As a Jesuit and a priest, as a professor of philosophy and theology, I am constantly confronted with the grim realities of evil, the horrors of violence. And in the very same vocations, I am abidingly confronted with the power of grace, the miracle of healing, the mysteries revealed by Christ who is our crucified, risen, reigning and returning king. Any person who is neither spiritually insensate nor theologically illiterate knows that now we walk in the borderlands between light and dark. Believing Christians stubbornly keep faith with Christ in his sufferings, awaiting the complete realization of his triumph over sin and death.

Meanwhile, how shall we live? And how shall we understand those who seem never to miss a chance to throw verbal filth at Christians—even those Christians who have not yet had time to mop blood off the church floor before mourning their murdered children?

We shouldn’t be surprised by the world’s contempt for Christians. Jesus warned us in John 15:18, “If the world hates you, be aware that it hated me before it hated you.” The mad world’s scorn for Christians is but the visible fruit of a deep-rooted hatred for the Christ of God.

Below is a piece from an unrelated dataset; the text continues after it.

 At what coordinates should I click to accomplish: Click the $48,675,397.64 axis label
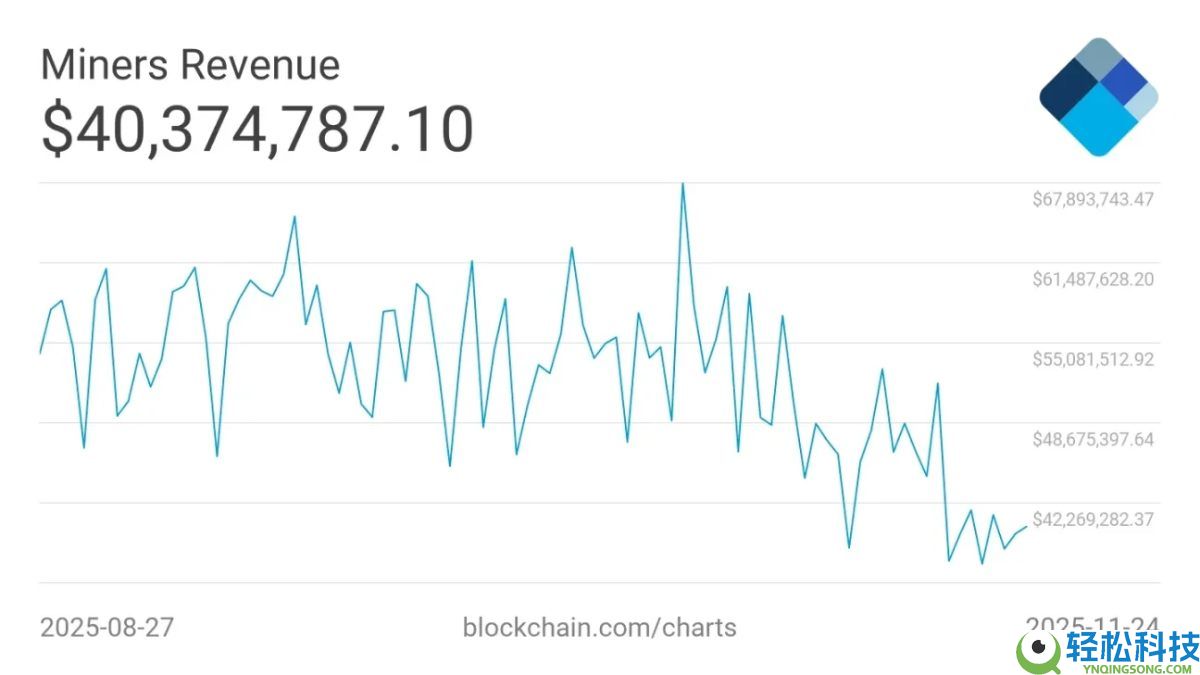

How deeply rooted is that hatred for Christ? All the way down, right down to the beginning. Jesus warned us in John 8:44 that the devil is a murderer and a liar from the beginning, and that the devil’s children do their father’s will. Remember that the devil and all the fallen angels voluntarily purged themselves of charity (which is friendship with God) and so are incapable of love and empathy. They can only live in jealousy, anger, hatred and fear.

Only Almighty God can know the state of another person’s soul. Yet intelligent people of faith can and should ask questions:

  • When innocent Christians are murdered in church, is it an act of love and empathy to mock their faith?
  • When innocent Christians are murdered in church, is it an act of jealousy, anger, hatred and fear to mock their faith?
  • Is scorn for murder victims more likely to come from children of God or children of the devil?

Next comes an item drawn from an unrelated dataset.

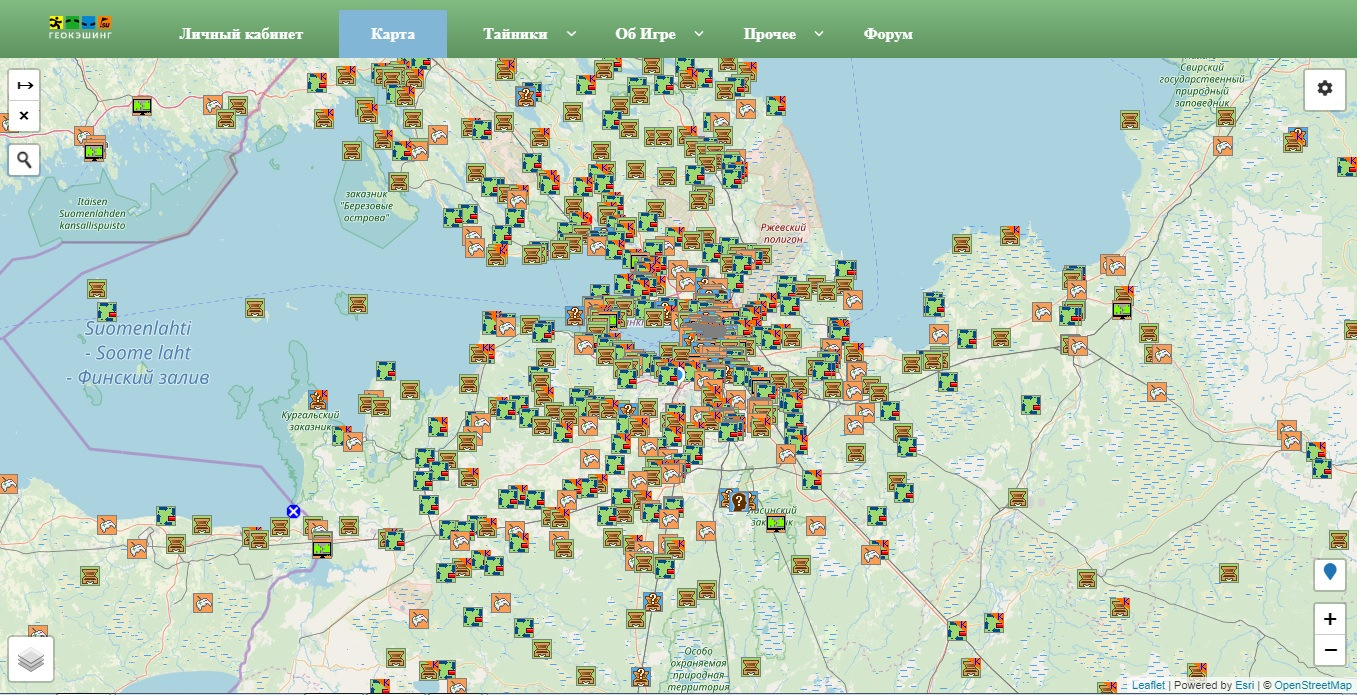Open the map layers switcher
This screenshot has height=695, width=1357.
pyautogui.click(x=31, y=660)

I think such questions, such difficult and awkward questions, can and should be asked.

While we’re asking such questions, we need to get busy. Spiritually, we need to intercede for our neighbor and ourselves so that we might all find and walk in the light. We need to make acts of reparation, through prayer and penance, for those who mock God and his children.

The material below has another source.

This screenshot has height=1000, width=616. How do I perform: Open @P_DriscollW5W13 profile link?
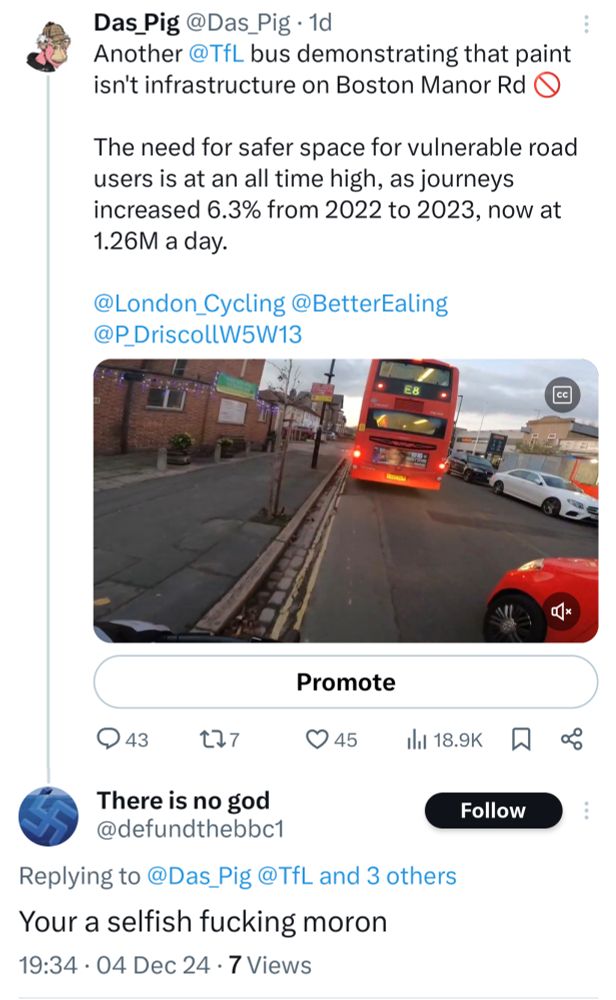pyautogui.click(x=197, y=334)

Socially, we need to form bonds of friendship and fellowship with our neighbors and parishioners, being especially alert for those who may feel alone, abandoned or desperate. And we must strive to comfort those who grieve.

Practically, we must take every legal and prudent measure to ensure the safety of all in our care, especially our children, our vulnerable, and our churches. We must learn how to anticipate threats and emergencies and how to respond to them effectively and in a timely fashion.

We owe all these efforts to almighty God, to our neighbor made in his image and likeness, and to ourselves, who are God’s good creation.

When I write next, I will speak about perseverance in times of trial. Until then, let’s keep each other in prayer.